Mentre i risparmiatori finiscono in rovina, però, c’è chi ci guadagna: ad esempio Piergiorgio Peluso, figlio del ministro dell’Interno Anna Cancellieri, tuttora in carica a gestire le elezioni. Peluso fino al maggio 2011 stava in Unicredit, ed era stato lui a garantire gli assurdi crediti della banca alle società di Ligresti sempre più in crisi. Poi Ligresti lo assume come direttore generale di Fonsai, quando essa è già in crisi irreversibile, con un modesto stipendio di un milione e duecentomila euro l’anno. Poco più di un anno dopo, quando si conclude la cessione di Fonsai a Unipol, i nuovi padroni lo licenziano con una buonuscita di altri tre milioni e seicentomila euro.

In totale, Peluso in un anno ha incassato quasi cinque milioni di euro da una società semifallita che ha rovinato migliaia di risparmiatori.

No, scusate, lo scrivo in grassetto maiuscolo: IL FIGLIO DEL MINISTRO DELL’INTERNO HA INCASSATO IN UN ANNO CINQUE MILIONI DI EURO DA UNA SOCIETA’ SEMIFALLITA CHE HA ROVINATO MIGLIAIA DI RISPARMIATORI. Come mai non l’hanno scritto tutti i giornali in prima pagina?

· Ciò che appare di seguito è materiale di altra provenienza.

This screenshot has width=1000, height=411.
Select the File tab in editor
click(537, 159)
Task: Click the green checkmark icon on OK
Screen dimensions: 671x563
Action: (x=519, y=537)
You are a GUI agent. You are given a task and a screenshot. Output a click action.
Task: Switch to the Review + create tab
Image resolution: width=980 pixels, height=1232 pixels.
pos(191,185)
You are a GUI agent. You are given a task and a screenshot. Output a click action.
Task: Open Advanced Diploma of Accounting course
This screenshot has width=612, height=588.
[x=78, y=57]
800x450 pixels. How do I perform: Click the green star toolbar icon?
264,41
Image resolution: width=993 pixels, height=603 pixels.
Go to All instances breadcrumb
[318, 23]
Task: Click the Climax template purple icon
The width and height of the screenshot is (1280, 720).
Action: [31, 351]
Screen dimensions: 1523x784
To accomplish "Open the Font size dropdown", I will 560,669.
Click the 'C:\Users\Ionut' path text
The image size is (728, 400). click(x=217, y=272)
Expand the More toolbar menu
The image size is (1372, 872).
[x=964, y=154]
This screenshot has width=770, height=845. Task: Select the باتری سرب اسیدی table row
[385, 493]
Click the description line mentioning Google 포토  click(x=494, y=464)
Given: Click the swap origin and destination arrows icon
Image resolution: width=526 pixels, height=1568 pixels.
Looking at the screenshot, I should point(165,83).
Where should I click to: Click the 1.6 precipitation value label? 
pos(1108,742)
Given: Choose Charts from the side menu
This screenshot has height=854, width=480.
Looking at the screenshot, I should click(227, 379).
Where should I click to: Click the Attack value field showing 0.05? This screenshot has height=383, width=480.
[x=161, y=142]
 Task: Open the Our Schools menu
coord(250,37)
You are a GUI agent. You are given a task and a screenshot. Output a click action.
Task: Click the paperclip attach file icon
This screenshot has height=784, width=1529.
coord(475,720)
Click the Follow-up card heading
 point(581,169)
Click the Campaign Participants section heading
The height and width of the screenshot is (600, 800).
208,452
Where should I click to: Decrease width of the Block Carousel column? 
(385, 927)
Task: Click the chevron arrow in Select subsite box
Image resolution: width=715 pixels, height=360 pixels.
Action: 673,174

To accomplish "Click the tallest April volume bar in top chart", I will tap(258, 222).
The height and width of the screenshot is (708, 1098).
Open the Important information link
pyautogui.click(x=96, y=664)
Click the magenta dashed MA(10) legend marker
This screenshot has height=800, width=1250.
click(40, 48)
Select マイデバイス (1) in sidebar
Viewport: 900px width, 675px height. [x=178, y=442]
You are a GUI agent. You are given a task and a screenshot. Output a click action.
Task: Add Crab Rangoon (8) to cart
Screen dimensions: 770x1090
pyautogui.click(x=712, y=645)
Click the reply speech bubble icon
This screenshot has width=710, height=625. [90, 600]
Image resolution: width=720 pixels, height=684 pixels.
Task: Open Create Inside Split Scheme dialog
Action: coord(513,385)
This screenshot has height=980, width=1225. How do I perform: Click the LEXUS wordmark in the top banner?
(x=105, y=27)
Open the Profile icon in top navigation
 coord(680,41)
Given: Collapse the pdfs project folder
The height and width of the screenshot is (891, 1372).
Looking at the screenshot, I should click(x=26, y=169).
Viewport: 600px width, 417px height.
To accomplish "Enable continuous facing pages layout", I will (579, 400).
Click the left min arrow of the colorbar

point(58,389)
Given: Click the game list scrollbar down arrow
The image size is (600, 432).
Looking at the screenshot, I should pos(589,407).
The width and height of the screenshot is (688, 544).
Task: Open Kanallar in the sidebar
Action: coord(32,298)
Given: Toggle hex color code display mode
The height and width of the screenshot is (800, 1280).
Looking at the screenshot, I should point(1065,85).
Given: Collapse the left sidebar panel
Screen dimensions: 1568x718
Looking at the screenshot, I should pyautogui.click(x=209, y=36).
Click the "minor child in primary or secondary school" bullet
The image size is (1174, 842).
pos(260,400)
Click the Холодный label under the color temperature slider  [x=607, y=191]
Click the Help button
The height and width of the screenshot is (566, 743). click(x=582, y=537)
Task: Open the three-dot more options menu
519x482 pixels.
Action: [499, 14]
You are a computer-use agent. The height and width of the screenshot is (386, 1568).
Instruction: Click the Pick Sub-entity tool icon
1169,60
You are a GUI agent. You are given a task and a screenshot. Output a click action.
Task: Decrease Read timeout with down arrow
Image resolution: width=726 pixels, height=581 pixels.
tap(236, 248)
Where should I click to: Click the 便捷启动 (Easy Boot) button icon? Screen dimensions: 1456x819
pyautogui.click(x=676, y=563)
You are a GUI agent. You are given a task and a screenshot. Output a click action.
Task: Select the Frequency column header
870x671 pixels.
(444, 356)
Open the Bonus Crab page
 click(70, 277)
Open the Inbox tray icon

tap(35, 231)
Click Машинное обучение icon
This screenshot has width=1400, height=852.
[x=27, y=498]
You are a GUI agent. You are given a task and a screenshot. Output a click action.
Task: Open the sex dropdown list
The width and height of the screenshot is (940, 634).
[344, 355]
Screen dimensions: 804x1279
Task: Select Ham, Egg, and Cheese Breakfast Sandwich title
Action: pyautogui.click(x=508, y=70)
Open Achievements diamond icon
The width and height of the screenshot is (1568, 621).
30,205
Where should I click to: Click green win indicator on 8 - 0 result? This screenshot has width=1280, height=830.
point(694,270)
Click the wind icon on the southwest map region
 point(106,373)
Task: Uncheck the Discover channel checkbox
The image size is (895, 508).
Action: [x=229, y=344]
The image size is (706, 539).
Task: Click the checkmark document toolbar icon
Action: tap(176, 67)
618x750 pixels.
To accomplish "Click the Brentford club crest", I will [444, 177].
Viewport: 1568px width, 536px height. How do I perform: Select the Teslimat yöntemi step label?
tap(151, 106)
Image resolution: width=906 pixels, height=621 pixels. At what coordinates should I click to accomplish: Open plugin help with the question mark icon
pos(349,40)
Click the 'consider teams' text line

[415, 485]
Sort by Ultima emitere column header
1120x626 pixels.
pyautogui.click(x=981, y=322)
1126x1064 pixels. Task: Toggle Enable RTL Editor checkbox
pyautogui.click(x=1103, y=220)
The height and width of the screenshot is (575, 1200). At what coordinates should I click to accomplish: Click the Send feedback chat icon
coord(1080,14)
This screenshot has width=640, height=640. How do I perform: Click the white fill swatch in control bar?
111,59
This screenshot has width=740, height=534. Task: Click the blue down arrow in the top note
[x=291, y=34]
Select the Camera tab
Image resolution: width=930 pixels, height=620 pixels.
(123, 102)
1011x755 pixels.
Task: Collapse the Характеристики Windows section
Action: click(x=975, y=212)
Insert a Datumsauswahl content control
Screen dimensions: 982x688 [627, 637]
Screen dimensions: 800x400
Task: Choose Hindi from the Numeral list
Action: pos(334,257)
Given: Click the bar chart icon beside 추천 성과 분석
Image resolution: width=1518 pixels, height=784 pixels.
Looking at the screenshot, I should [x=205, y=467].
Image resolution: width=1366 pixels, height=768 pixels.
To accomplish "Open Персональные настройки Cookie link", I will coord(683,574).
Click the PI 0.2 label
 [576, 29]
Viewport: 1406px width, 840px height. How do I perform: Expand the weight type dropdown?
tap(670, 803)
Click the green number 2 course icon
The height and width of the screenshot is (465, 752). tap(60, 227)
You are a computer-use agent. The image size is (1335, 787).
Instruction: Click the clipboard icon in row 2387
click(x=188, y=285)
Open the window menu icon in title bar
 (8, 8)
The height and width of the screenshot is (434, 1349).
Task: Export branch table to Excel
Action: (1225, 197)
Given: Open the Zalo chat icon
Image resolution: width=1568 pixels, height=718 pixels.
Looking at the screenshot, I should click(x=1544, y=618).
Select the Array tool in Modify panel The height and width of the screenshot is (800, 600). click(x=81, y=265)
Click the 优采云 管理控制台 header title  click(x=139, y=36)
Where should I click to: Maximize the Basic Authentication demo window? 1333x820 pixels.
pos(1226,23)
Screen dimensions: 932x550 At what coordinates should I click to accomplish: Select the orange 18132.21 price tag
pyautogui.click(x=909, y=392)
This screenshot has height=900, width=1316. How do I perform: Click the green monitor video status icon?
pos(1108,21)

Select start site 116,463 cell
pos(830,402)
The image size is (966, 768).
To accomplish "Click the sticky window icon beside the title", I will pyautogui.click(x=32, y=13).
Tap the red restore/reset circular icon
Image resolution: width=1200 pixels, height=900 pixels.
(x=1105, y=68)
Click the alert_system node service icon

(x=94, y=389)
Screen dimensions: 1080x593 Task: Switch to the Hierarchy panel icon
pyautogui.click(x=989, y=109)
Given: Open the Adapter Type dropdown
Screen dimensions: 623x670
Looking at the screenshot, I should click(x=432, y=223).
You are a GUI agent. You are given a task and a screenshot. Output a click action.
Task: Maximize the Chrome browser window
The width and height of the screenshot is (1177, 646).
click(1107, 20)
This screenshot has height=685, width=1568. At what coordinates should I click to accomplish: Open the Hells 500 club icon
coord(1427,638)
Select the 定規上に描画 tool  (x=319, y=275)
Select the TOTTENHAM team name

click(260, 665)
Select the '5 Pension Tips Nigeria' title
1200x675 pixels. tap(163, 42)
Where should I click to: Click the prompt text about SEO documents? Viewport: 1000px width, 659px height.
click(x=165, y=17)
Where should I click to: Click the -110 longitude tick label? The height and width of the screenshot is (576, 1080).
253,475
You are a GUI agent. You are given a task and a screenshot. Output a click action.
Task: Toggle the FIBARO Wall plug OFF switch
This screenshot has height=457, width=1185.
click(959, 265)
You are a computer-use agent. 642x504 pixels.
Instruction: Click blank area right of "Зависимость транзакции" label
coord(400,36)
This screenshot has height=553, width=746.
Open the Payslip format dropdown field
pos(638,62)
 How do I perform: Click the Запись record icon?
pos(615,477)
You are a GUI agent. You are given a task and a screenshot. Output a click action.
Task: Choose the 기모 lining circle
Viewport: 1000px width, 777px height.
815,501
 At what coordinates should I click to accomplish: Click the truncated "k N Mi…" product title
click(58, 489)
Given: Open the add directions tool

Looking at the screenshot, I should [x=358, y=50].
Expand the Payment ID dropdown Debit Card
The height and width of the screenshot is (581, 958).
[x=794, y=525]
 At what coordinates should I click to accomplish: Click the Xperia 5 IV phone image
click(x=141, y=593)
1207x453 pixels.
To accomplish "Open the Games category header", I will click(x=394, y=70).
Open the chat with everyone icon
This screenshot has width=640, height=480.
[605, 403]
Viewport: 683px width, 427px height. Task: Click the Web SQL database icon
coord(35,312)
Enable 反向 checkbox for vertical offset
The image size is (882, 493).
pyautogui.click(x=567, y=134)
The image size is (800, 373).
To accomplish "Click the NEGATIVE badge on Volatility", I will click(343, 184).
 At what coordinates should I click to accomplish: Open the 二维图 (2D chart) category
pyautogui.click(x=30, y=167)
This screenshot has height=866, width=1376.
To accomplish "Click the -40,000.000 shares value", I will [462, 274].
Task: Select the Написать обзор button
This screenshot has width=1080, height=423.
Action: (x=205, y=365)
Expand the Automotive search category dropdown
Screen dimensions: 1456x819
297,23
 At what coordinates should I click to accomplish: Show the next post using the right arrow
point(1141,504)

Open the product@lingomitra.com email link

Non è finita qui, perché ovviamente il danno successivo riguarda i lavoratori. Prima si tagliano gli agenti, poi, come facilmente prevedibile, i nuovi padroni vogliono spostare le sedi Fonsai di Torino e Firenze presso la sede centrale Unipol di Bologna o a Milano. Per Torino significa perdere la sede legale, con milioni di euro di tasse comunali e regionali, e millecinquecento posti di lavoro.

Giovedì mattina centinaia di lavoratori Fonsai hanno protestato, per noi c’era Alberto Airola che ha scattato questa foto: la settimana prossima saranno ricevuti da Fassino e noi faremo in modo che se ne parli in consiglio comunale. Ma non preoccupatevi, penso che Fassino risponderà da par suo: dopo tante parole, provvederà a promuovere una sollecita variante urbanistica che consentirà a Unipol di trasformare la sede ormai inutile, situata in una delle zone più eleganti di Torino, in nuovi palazzi di lusso. Giusto accanto a quelli che costruirà la Fiat sulla ex sede de La Stampa. Scommettiamo?

La grande finanza amica della politica incassa, i politici e i loro parenti incassano, gli unici che ci perdono sono le casse pubbliche, i lavoratori e i risparmiatori. Una classica storia d’Italia.